Saved entries:
----------

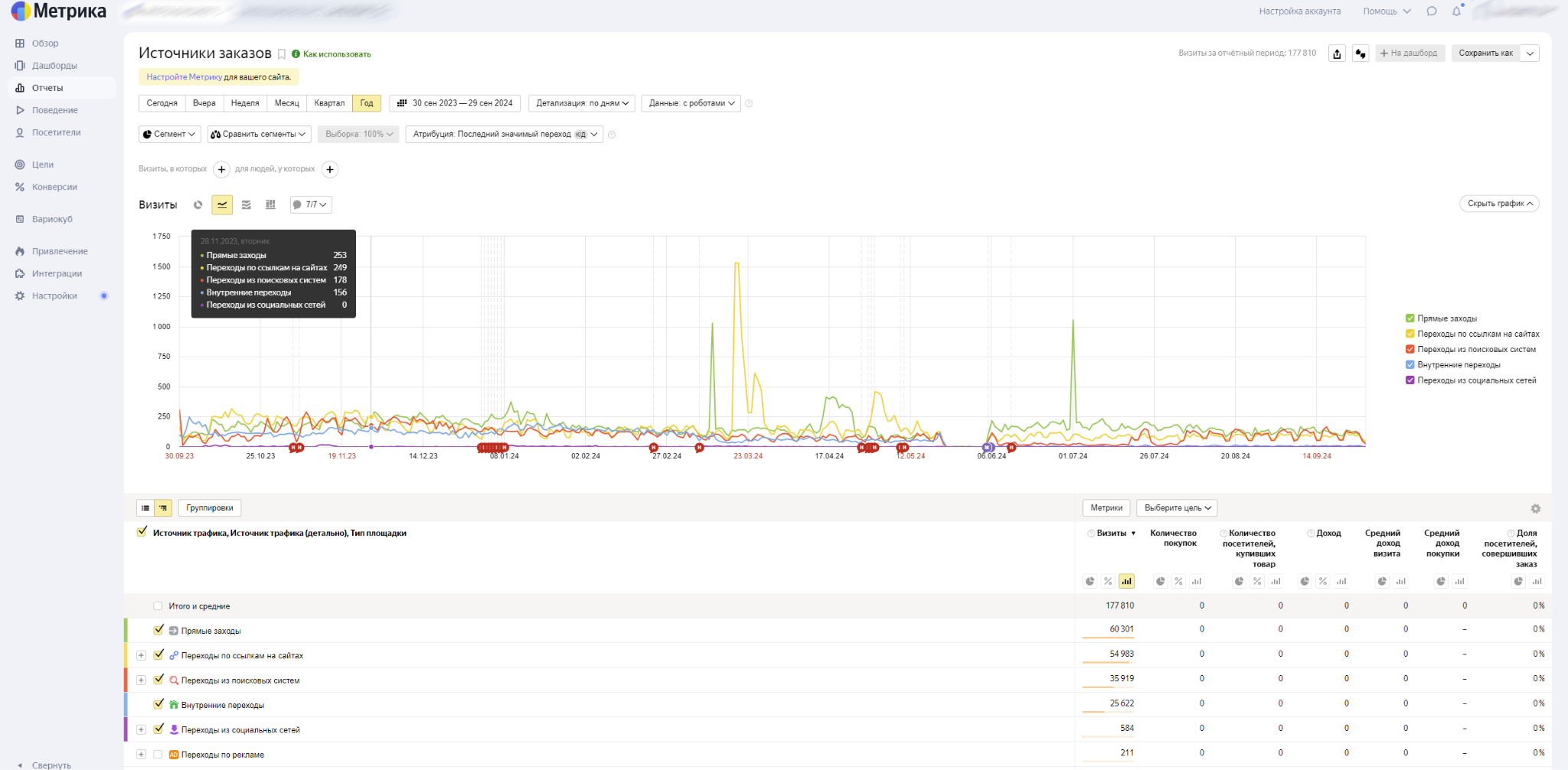Expand the Переходы по ссылкам на сайтах row

click(x=141, y=655)
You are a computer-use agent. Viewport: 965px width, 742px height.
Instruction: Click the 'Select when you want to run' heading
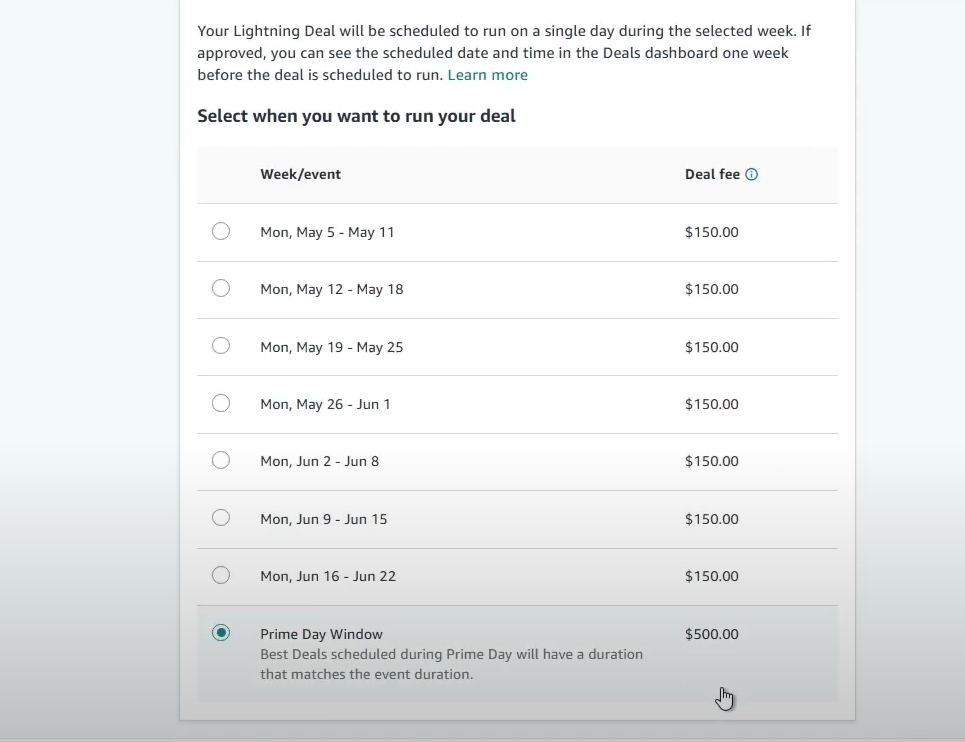point(356,116)
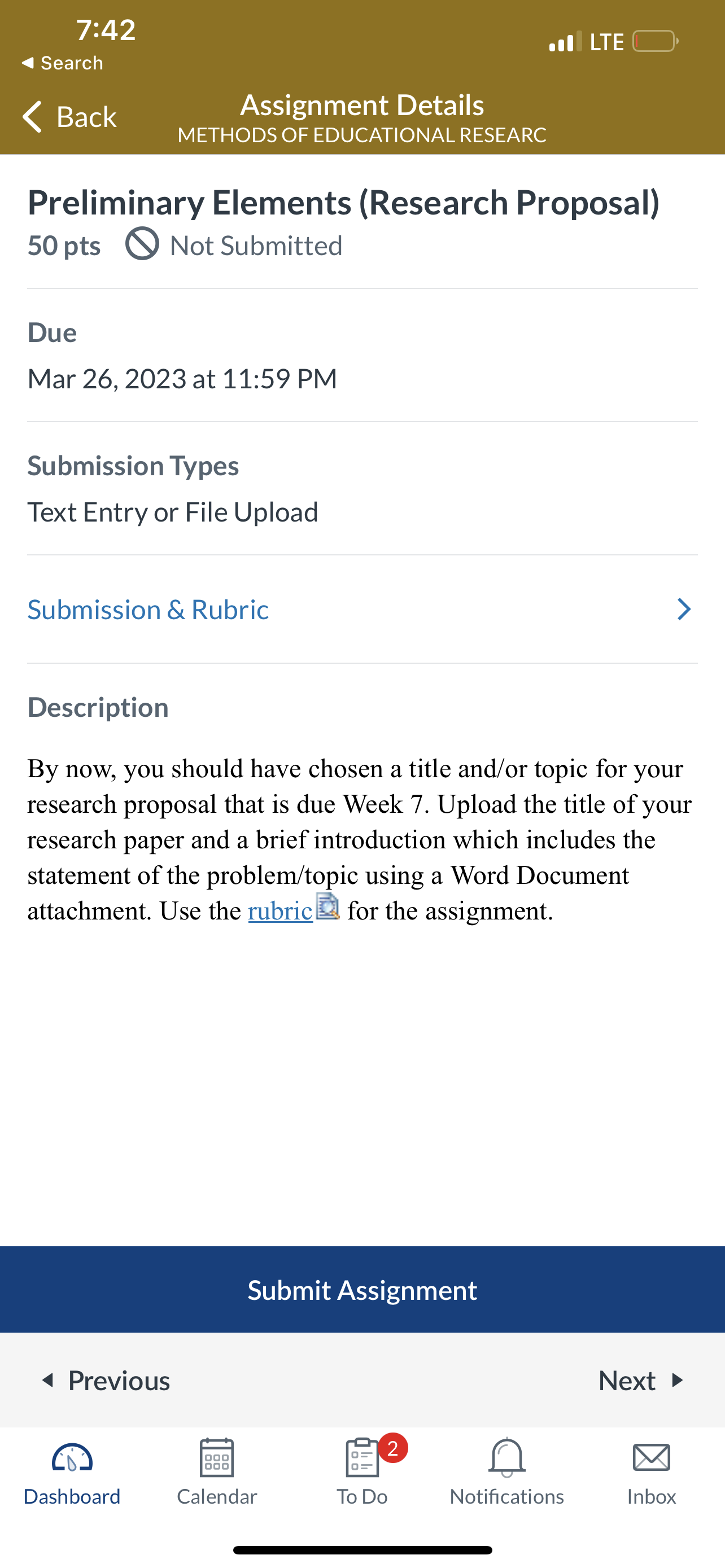Image resolution: width=725 pixels, height=1568 pixels.
Task: Tap the back chevron next to Back
Action: pyautogui.click(x=33, y=117)
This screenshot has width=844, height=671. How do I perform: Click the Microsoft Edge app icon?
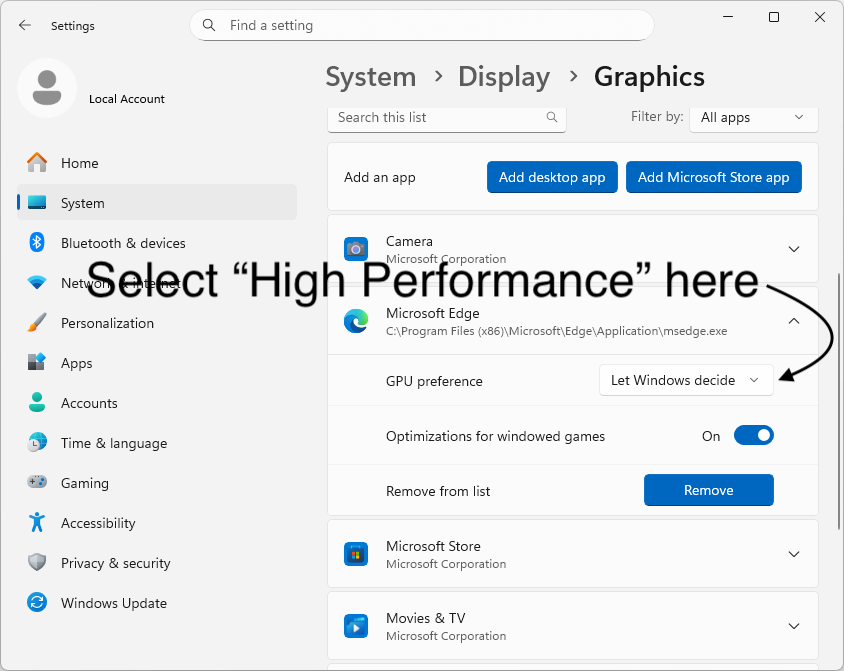point(355,320)
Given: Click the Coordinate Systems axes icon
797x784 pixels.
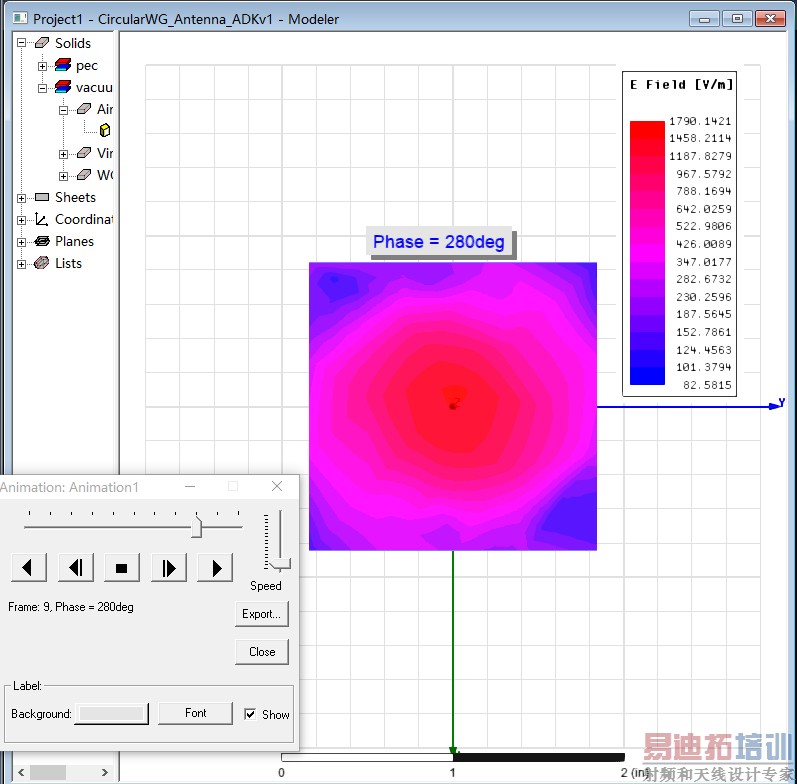Looking at the screenshot, I should pyautogui.click(x=41, y=219).
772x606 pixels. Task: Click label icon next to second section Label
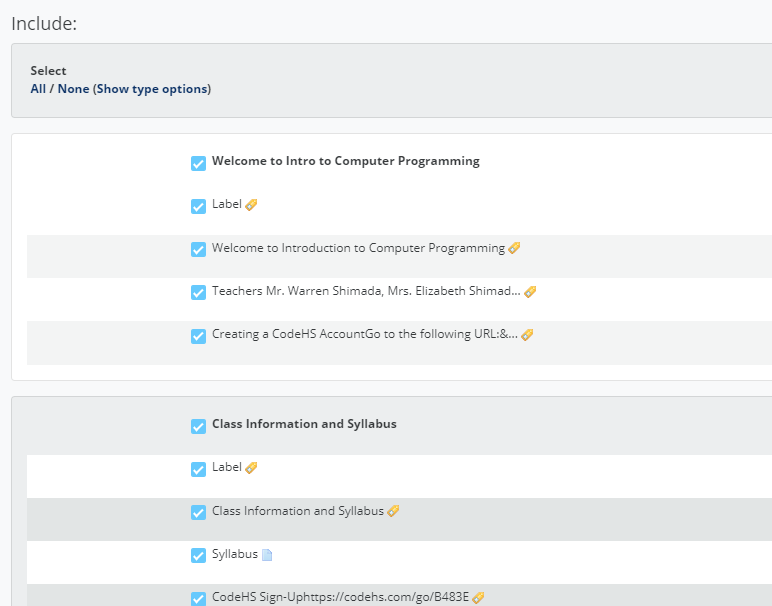251,468
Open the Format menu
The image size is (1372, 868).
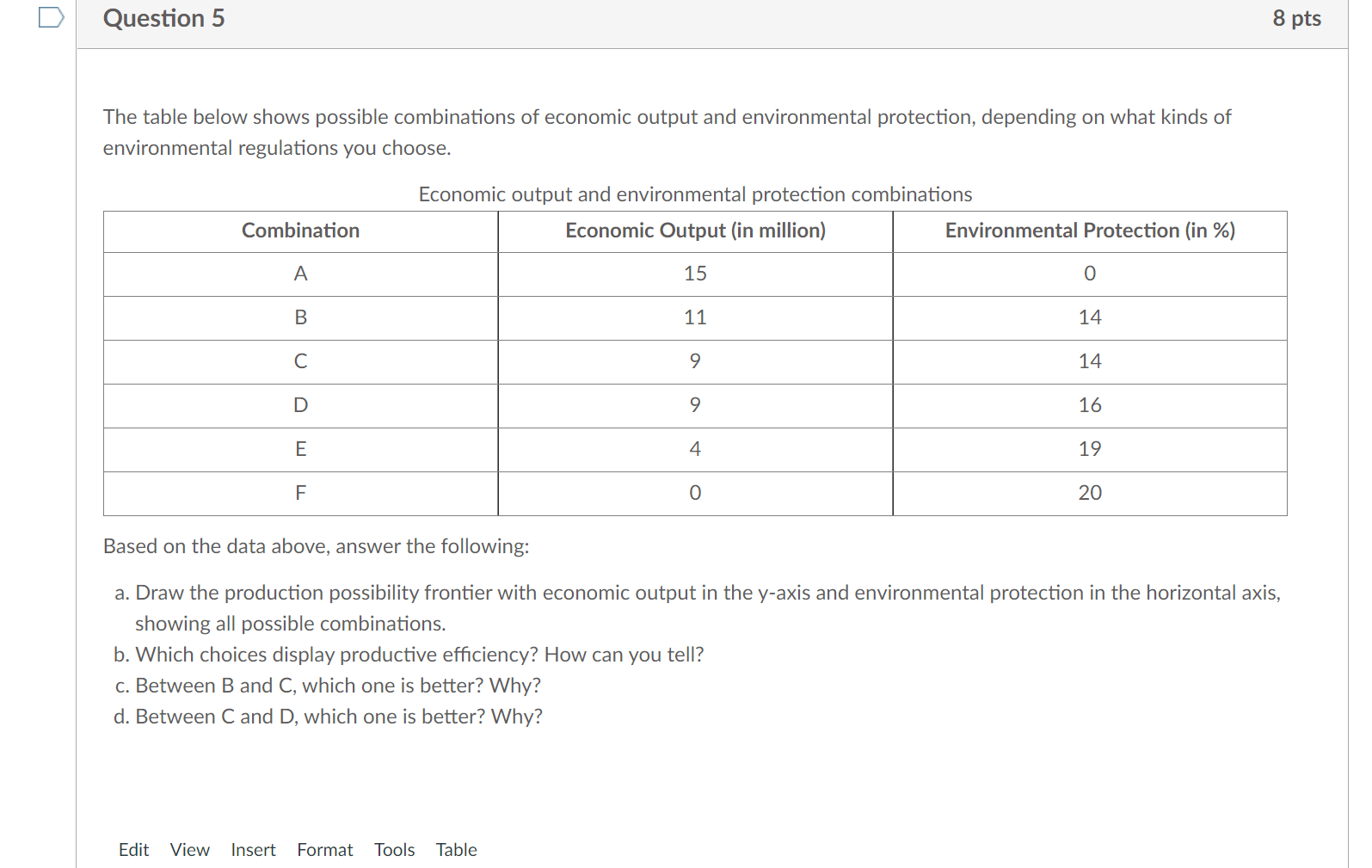coord(324,849)
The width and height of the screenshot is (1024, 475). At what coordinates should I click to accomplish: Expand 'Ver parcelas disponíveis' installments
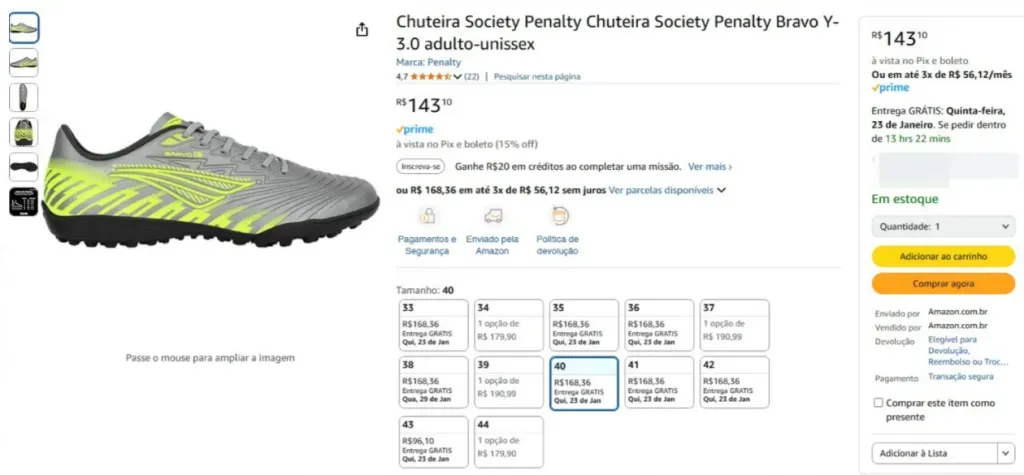666,190
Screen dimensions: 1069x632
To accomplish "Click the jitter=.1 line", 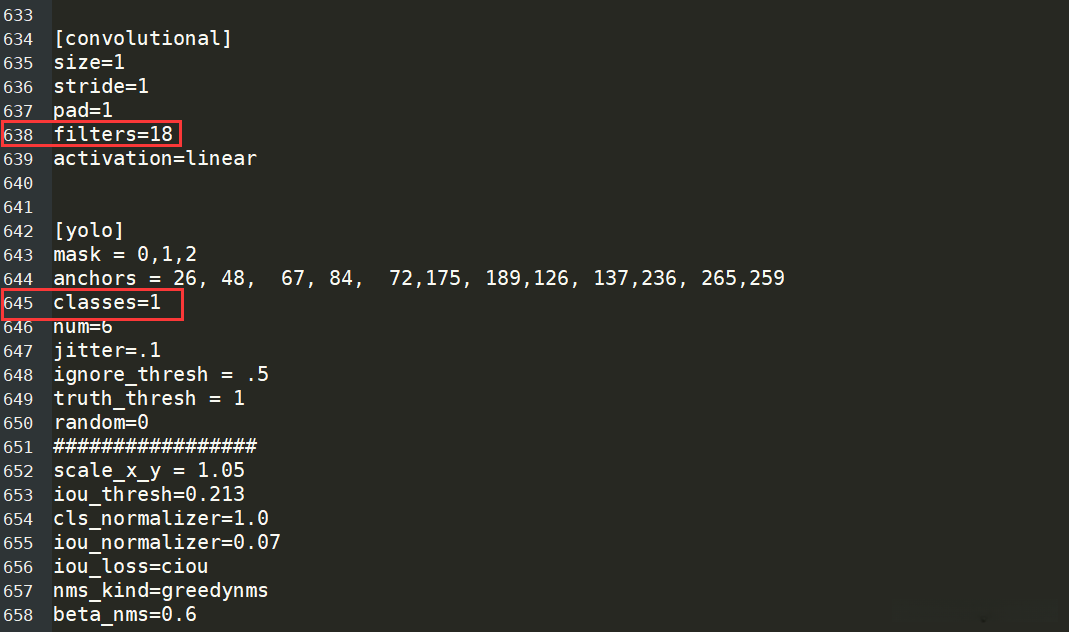I will (x=107, y=351).
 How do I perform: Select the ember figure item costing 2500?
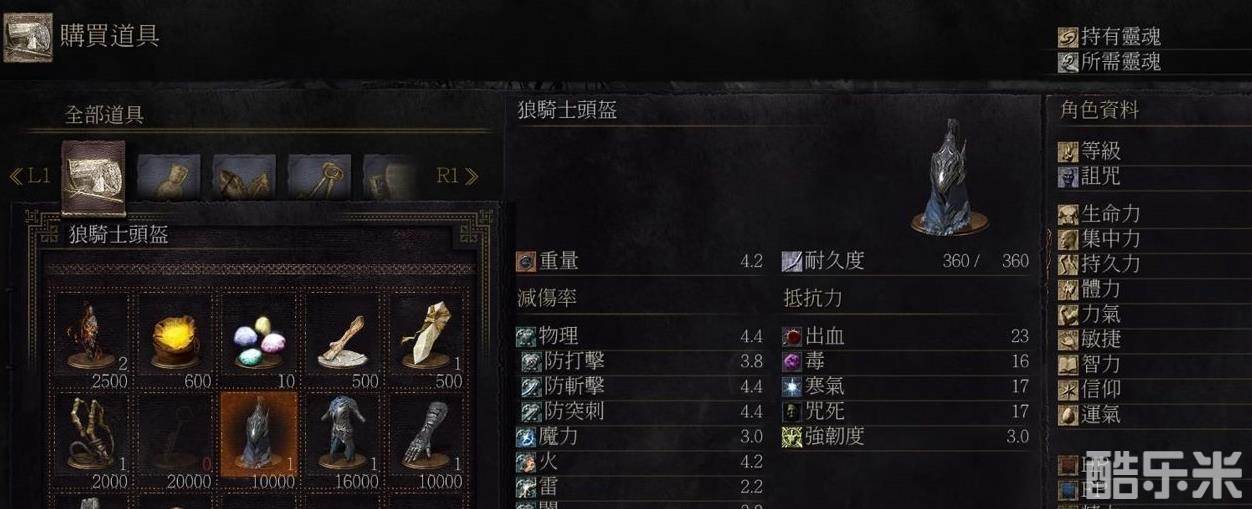91,341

----------

ACTIVITY: Pictures are to be left out. Write out only the lines above starting at the one with "You are a computer-use" and ending at the one with "Screen dimensions: 1069x632", both lines included, exactly.

ANSWER TO THIS PROBLEM:
You are a computer-use agent. Viewport: 965px width, 742px height.
Instruction: Click the 'Select when you want to run' heading
point(356,116)
Image resolution: width=725 pixels, height=1568 pixels.
Task: Tap the back chevron next to Back
Action: pyautogui.click(x=33, y=117)
This screenshot has width=844, height=671. How do I perform: Click the Microsoft Edge app icon?
point(355,320)
Given: Click the Coordinate Systems axes icon
797x784 pixels.
Looking at the screenshot, I should pyautogui.click(x=41, y=219).
772x606 pixels. Task: Click label icon next to second section Label
251,468
Open the Format menu
The image size is (1372, 868).
coord(324,849)
The width and height of the screenshot is (1024, 475). At what coordinates should I click to accomplish: Expand 'Ver parcelas disponíveis' installments
666,190
Screen dimensions: 1069x632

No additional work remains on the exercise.